● **Exercise**
Format the lines of the records below as a Markdown table with columns Row and Line, numbering each line and skipping blank lines. Leave the pictures out of the answer.

● **Entries provided**
· · · · · · ·
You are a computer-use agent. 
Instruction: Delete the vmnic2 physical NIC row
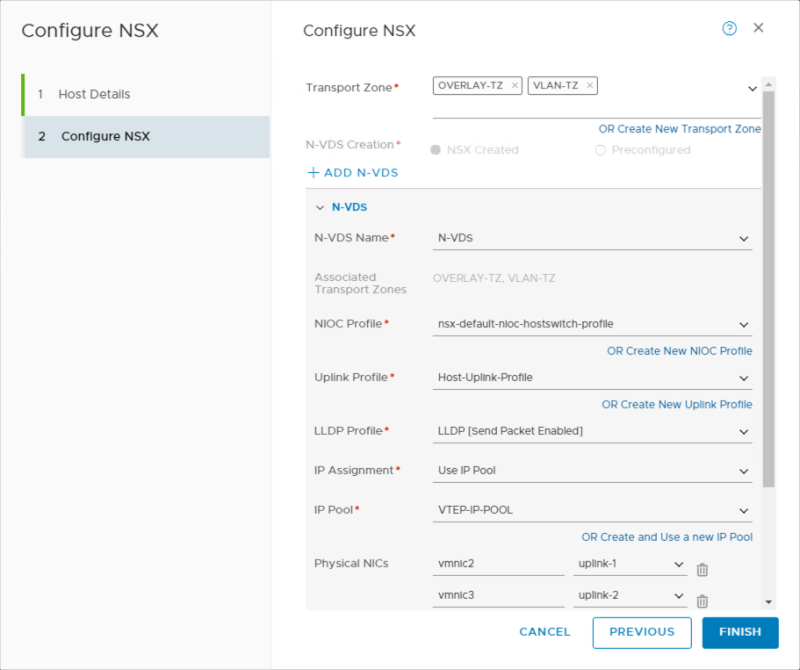coord(702,569)
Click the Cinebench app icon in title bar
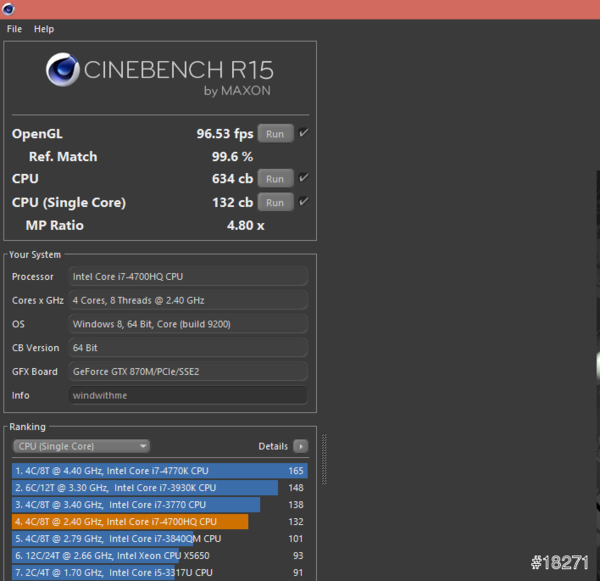This screenshot has width=600, height=581. pos(10,9)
· · · · · · ·
● **Answer to this exercise**
| Row | Line |
|---|---|
| 1 | You are a computer-use agent.  |
| 2 | Instruction: Delete the vmnic2 physical NIC row |
| 3 | coord(702,569) |
| 4 | Click the Cinebench app icon in title bar |
| 5 | This screenshot has width=600, height=581. pos(10,9) |